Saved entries
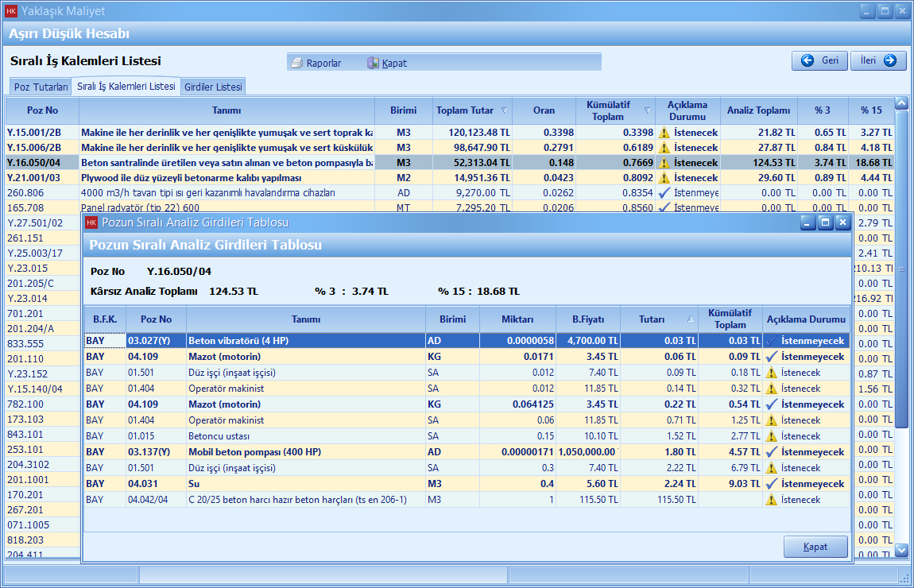The width and height of the screenshot is (914, 588).
Task: Open the Kümülatif Toplam column filter arrow
Action: tap(647, 110)
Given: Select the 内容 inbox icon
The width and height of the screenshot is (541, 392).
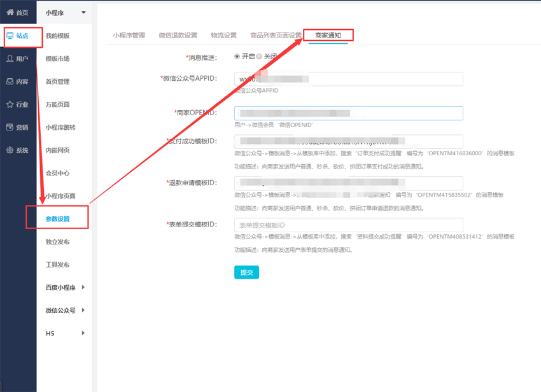Looking at the screenshot, I should 10,81.
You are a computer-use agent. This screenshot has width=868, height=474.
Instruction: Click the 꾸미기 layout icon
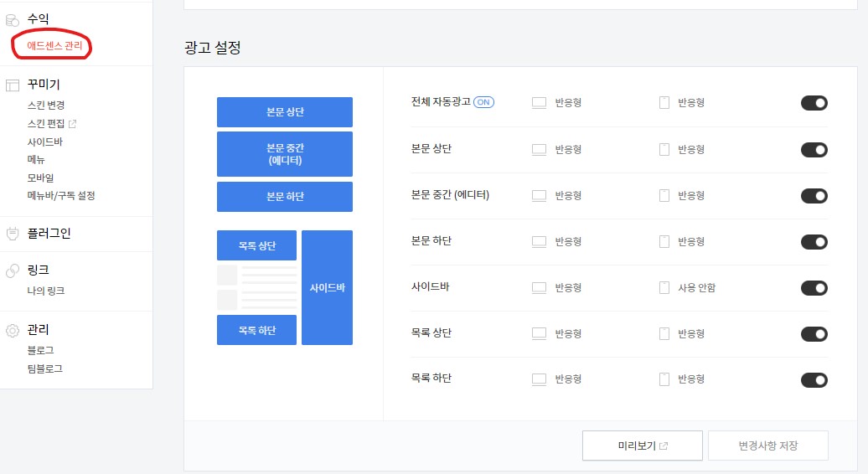coord(13,85)
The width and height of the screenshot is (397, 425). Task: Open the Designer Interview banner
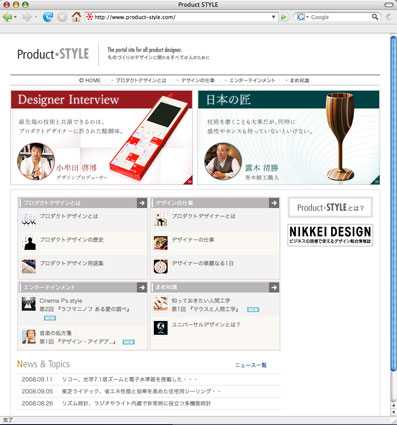tap(102, 137)
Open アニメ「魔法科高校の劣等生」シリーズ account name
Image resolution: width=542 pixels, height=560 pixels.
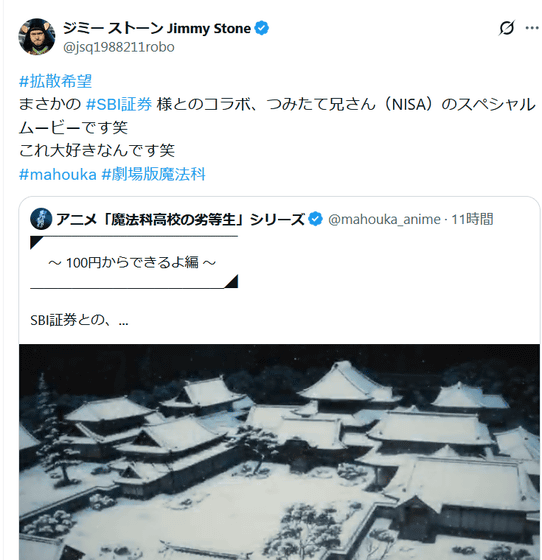click(x=180, y=219)
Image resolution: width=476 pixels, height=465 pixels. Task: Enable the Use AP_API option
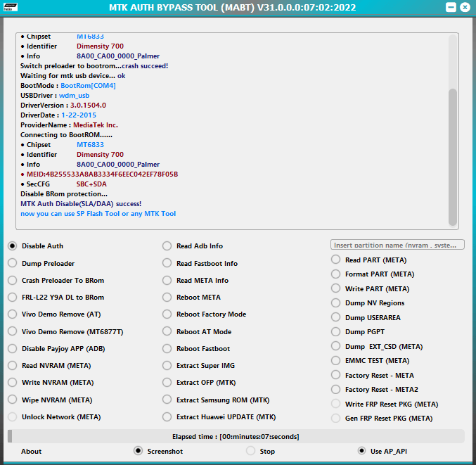pos(362,451)
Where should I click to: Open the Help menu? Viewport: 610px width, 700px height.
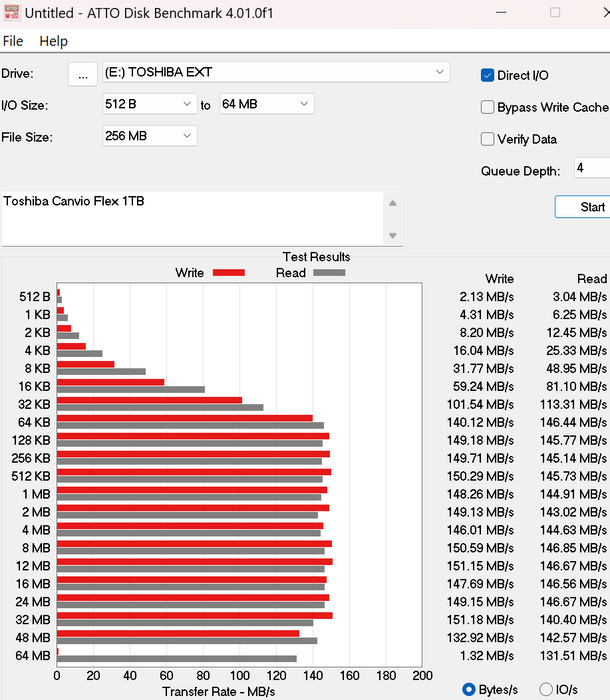point(53,41)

#### Required work:
The answer must be an exact transcription of the lines from the one holding "Where should I" to the last line of the entries above, with no pictures and nothing else.

#### Response:
Where should I click to: Open the Help menu? Viewport: 610px width, 700px height.
point(53,41)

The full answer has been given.